Schuch timbre comme quasiment aujourd’hui seuls les pianistes roumains le savent, de Valentin Gehorghiu à Andrei Vieru en passant par la si regrettée Mihaela Ursuleasa. Son disque est fatalement parcouru par les effets de cloche : la pièce de Tristan Murail leur est dédiée, l’ultime Miroir de Ravel – dont Schuch a enregistré chez Oehms une inquiétante lecture du cycle complet – empli. Tout cela sonne avec un tel art de la gradation dynamique, des couleurs, et, dans les pièces recueillies, va jusqu’à un presque rien du son qui sont d’un poète.
Si Naive n’aura pas divulgué le premier disque d’Herbert Schuch, il offre à Aaron Pilsan, dix-neuf ans, ses premiers sillons. Le jeune homme chante de chez lui, programme viennois : Sonate Op. 31 No. 1 et Variations « Eroica » de Beethoven, Danses allemandes Op. 33 et Wanderer-Fantasie de Schubert.
Sonorité admirable, pleine, maîtrisée, couleur de bronze, quelque chose de Backhaus dans la plénitude de l’harmonie, la rumeur des basses, le chant contenu. Il manque encore un peu de liberté à la Sonate en sol qu’on entend plus capricieuse, mais les Eroica, éloquentes, jamais bavardes, sont très grand style. La Wanderer, on voudrait écrire « Le Wanderer », vous emporte, phrasée avec hauteur, rugissant avec des menaces de Roi des aulnes, ou caressée comme une harpe éolienne. On referme l’album en étant certain de devoir compter avec ce pianiste, et déjà impatient de son prochain disque.
C’est de Vienne dont nous parle également Eric Le Sage : rien moins que les trois ultimes Sonates de Beethoven, voyage longtemps rêvé par ce piano clair qui s’y avance sans ombre, avec une simplicité désarmante.
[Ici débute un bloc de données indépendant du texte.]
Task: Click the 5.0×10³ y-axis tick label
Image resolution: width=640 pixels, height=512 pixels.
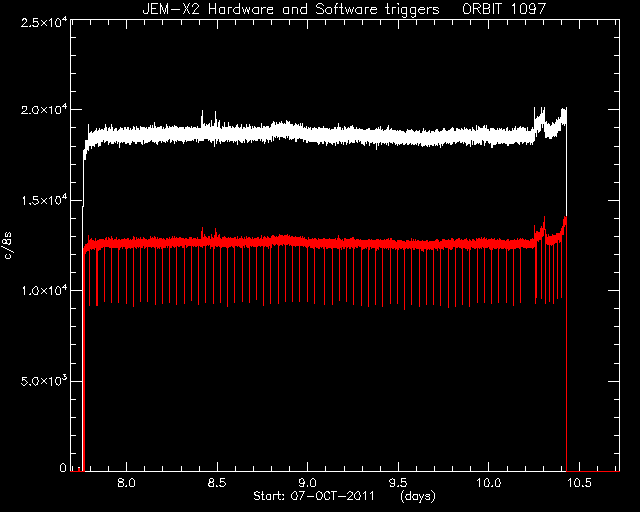Action: click(x=44, y=381)
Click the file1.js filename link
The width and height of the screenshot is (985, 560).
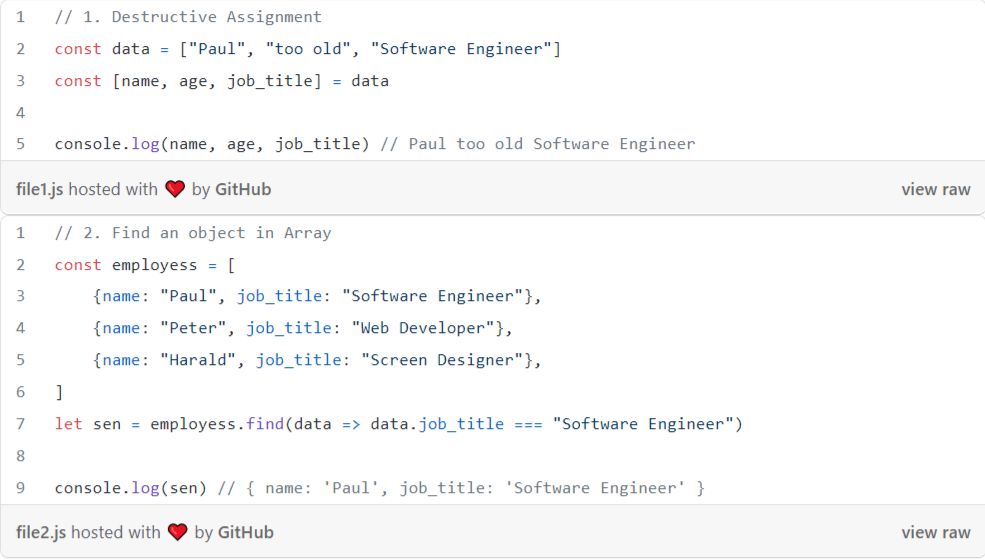point(39,189)
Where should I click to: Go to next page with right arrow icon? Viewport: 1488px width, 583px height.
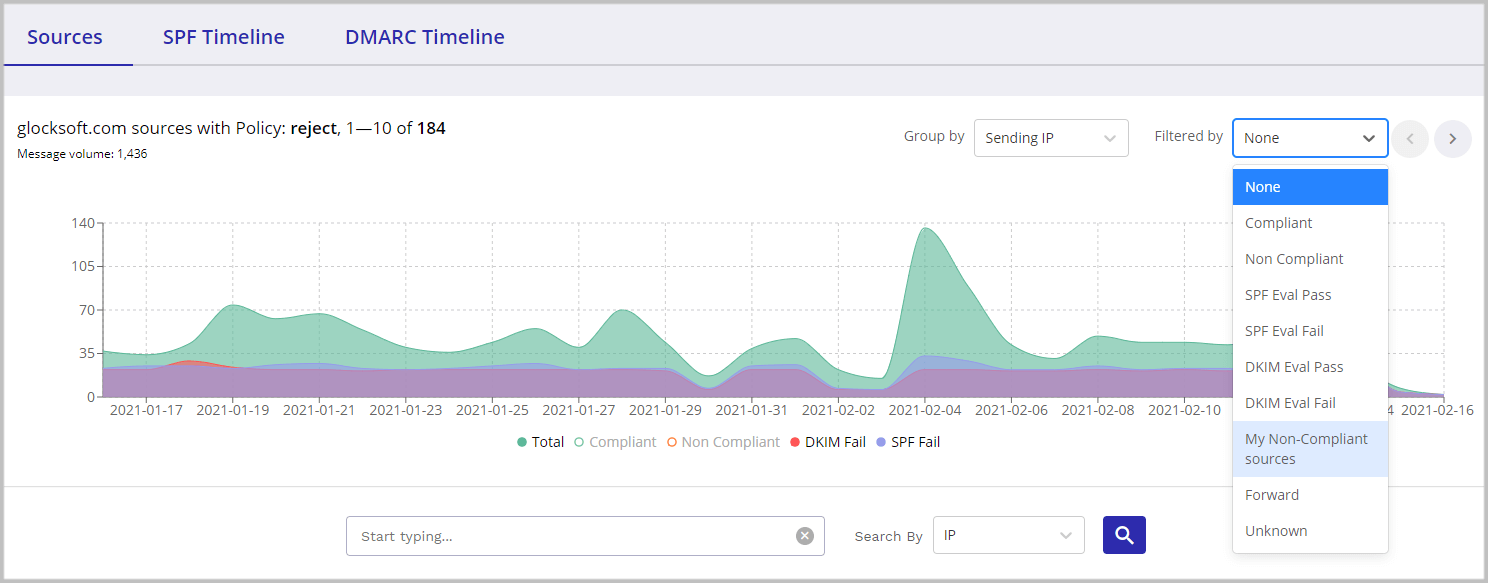1452,138
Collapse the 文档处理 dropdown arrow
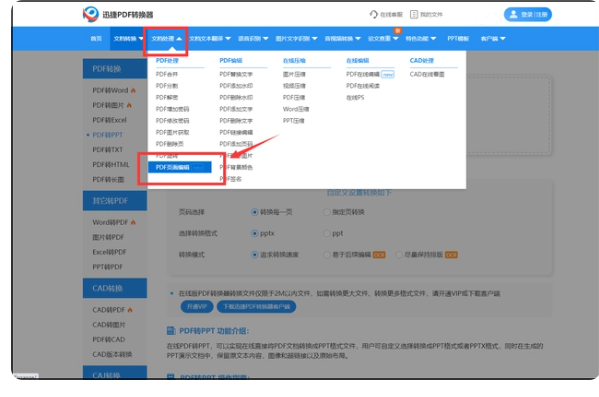The height and width of the screenshot is (397, 599). (x=179, y=39)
Discours fluide, sans escarpement, oserait-on écrire sans métaphysique ? mais joué alors ! avec une maestria certaine. Rien ne s’appesantit, tout file, grâce aussi à un très beau Steinway réglé avec art. Le medium chante, naturellement chaleureux, au point qu’avec un clavier si réceptif, le moindre fragment parle. Ce disque solaire doit réserver d’autres surprises, on sait qu’on y reviendra, et l’on aurait tort de ne lui trouver que des vertus anecdotiques, car le sens de la grande arche, un propos sans affectation, une sonorité équilibrée au radieux lui confèrent une stature singulière que les amateurs de sensations fortes auront beau jeu de railler.
Beethoven aimait Haydn, une part de son clavier improvisé découlait de celui plein d’humeurs du compositeur de La Création. Fabrizio Chiovetta reste dans l’orbite viennoise. Après un album Schubert, le voici, à nouveau capté par les micros de Claves, chez Haydn auquel il offre la fantaisie de son jeu léger, allusif, qui délivre de tendres Variations en fa mineur, un autre cahier moins couru (le mi bémol majeur), et trois Sonates parmi les plus célèbres (20, 34, 46), jouées en classique, peut-être un peu sages. Mais justement les Sonates de Haydn qui restent les meilleures compagnes des pianistes sont souvent violentées, alors que leurs trésors s’épanouissent naturellement sous des doigts moins tyranniques.
Hiroaki Takenouchi le sait bien, qui apporte à quatre sonates (21, 25, 37, 39) un toucher subtil et en place d’un humour marqué un sourire quasiment mozartien. A vrai dire, on ne l’attendait pas dans Haydn pour ses débuts chez Artalinna, lui qui s’était illustré avec le premier enregistrement mondial du Concerto de Catoire pour Dutton. Mais c’était méconnaitre ses gouts éclectiques dont le public parisien pourra prendre la mesure lors de son prochain récital (2). Son Haydn dansé, plein d’esprit, comporte quelques touches d’ironie ; il joue avec les formules comme un chat démêlant une pelote, on le voit s’amusant avec le clavier, un Steinway au bel équilibre capté dans une perspective naturelle, chaleureuse qui est le propre de l’Historischer Reitsadel de Neumarkt. Et lorsque la poésie parait – Adagio de la 21e – elle se nimbe d’une mélancolie discrète.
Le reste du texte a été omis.